Curriculum vitae

Short version (PDF)
Faculty vitae (March, 1998, PDF)

Rod Dobell was born in Vancouver, B.C., and took B.A. and M.A. degrees at the University of British Columbia (in economics and mathematics) before going on to the Massachusetts Institute of Technology (MIT) for his PhD in economics. After a five-year appointment as Assistant Professor of Economics at Harvard University, he returned to Canada as Associate Professor of Mathematics and Political Economy, and subsequently Professor of Political Economy, at the University of Toronto. There he served as a member of the founding faculty of the Institute for Policy Analysis, directed a research project which analyzed and recommended a national contingent repayment student financial assistance scheme for financing of post-secondary education, and subsequently developed some of the first working models for longitudinal microsimulation methods in the analysis of social policy. Since then he has alternated between academic work and policy applications, with six years in the Government of Canada (including appointments as special adviser to the Deputy Minister of Finance for long-range economic planning, and Deputy Secretary (Planning) in the Treasury Board Secretariat) followed by two years (1976-78) at OECD as Director of the General Economics Branch, seven years as Director of the School of Public Administration at the University of Victoria, and subsequently a seven-year term as President of the Institute for Research on Public Policy, before returning to the University of Victoria in 1991 to take up the first appointment to the Francis G. Winspear Chair for Research in Public Policy, for a six-year term to 1997.

In the early eighties he also served as Director of Research for Parliamentary Task Forces on Federal-Provincial Fiscal Arrangements (the Breau Task Force) and on Pension Reform (the Frith Task Force). He was the founding President for NAMI-Canada, the Canadian section of the North American Institute, exploring the emerging structures of a North American community. In 1992 he was awarded the Governor-General's Canada 125 medal for service to the country. He was a founding member of the Board of the tri-national Environmental Education and Training Institute of North America and presently serves also as a member of the Research Committee for the Institute of Public Administration of Canada. From 1995-99 he served on an inter-disciplinary Panel on Marine Resources for the Canadian Global Change Program of the Royal Society of Canada. He has been a member of the National Statistics Council, at the invitation of the Minister Responsible for Statistics Canada, since 1989.
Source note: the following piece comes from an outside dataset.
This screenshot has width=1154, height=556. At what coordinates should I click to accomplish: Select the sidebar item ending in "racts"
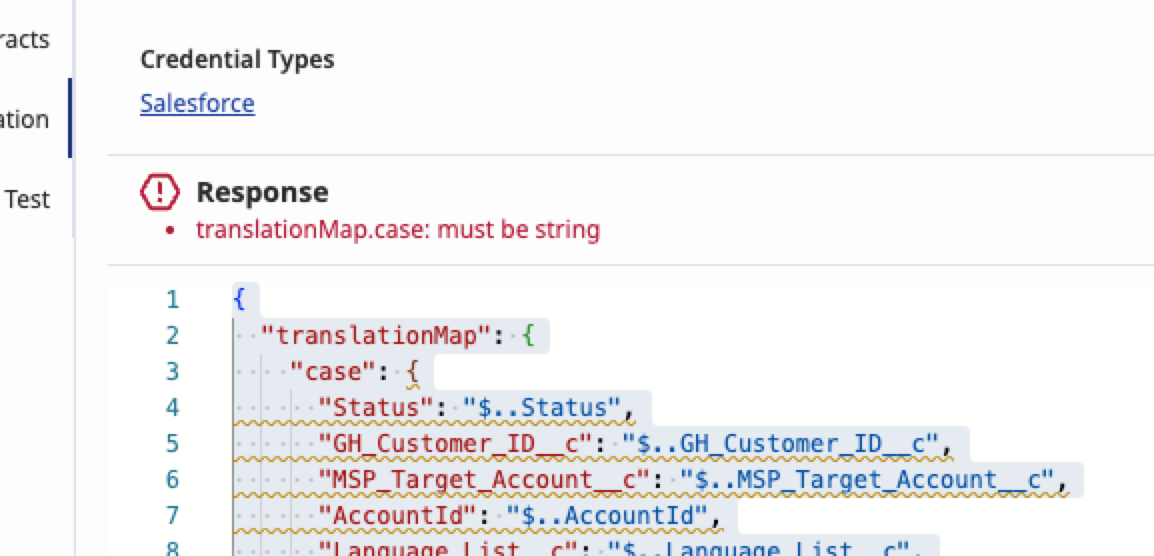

In the course of this academic career interspersed with extensive field trips, Professor Dobell developed his specific research interests in the philosophy and processes of public administration and policy formation, and the way in which collective decisions are influenced both by changing views of scientific evidence and democracy, and changing structures for consultation and public participation. Social capital, social cohesion and social learning in the management of global environmental risks and in the stewardship of cultural and natural capital are subjects at the centre of his current work.

Selected Executive Positions:

  • Chair, Scientific Committee for the Human Dimensions of Global Change, Canadian Global Change Program, Royal Society of Canada, 1989-91
  • Member, National Statistics Council, 1989 - present
  • President, North American Institute (Canada), 1991-99
  • Member, Research Committee, Institute of Public Administration of Canada, 1995 -
  • Founding Board, Environmental Education and Training Institute of North America
  • Member, Royal Society of Canada/Canadian Global Change Program, Expert Panel on Global Change and Canadian Marine Fisheries, 1995-99

Selected Publications:

(with E. Burmeister) Mathematical Theories of Economic Growth, MacMillan, 1970. Reprinted 1993 by Gregg Revivals Series, Classics in Economic Theory.

" Organizing Government for Sustainable Development: Recent Canadian Experience", Canberra Bulletin of Public Administration, Vol. 69, May 1992, pp. 152-161.

Rodney Dobell and Michael Neufeld (eds), Transborder Citizens: Networks and New Institutions in North America, Lantzville, Oolichan Books, 1994.

" Environmental Degradation and the Religion of the Market" in Coward, Harold (ed), Population and the Environment: Resource Consumption, Religions, and Ethics, SUNY Press, 1995.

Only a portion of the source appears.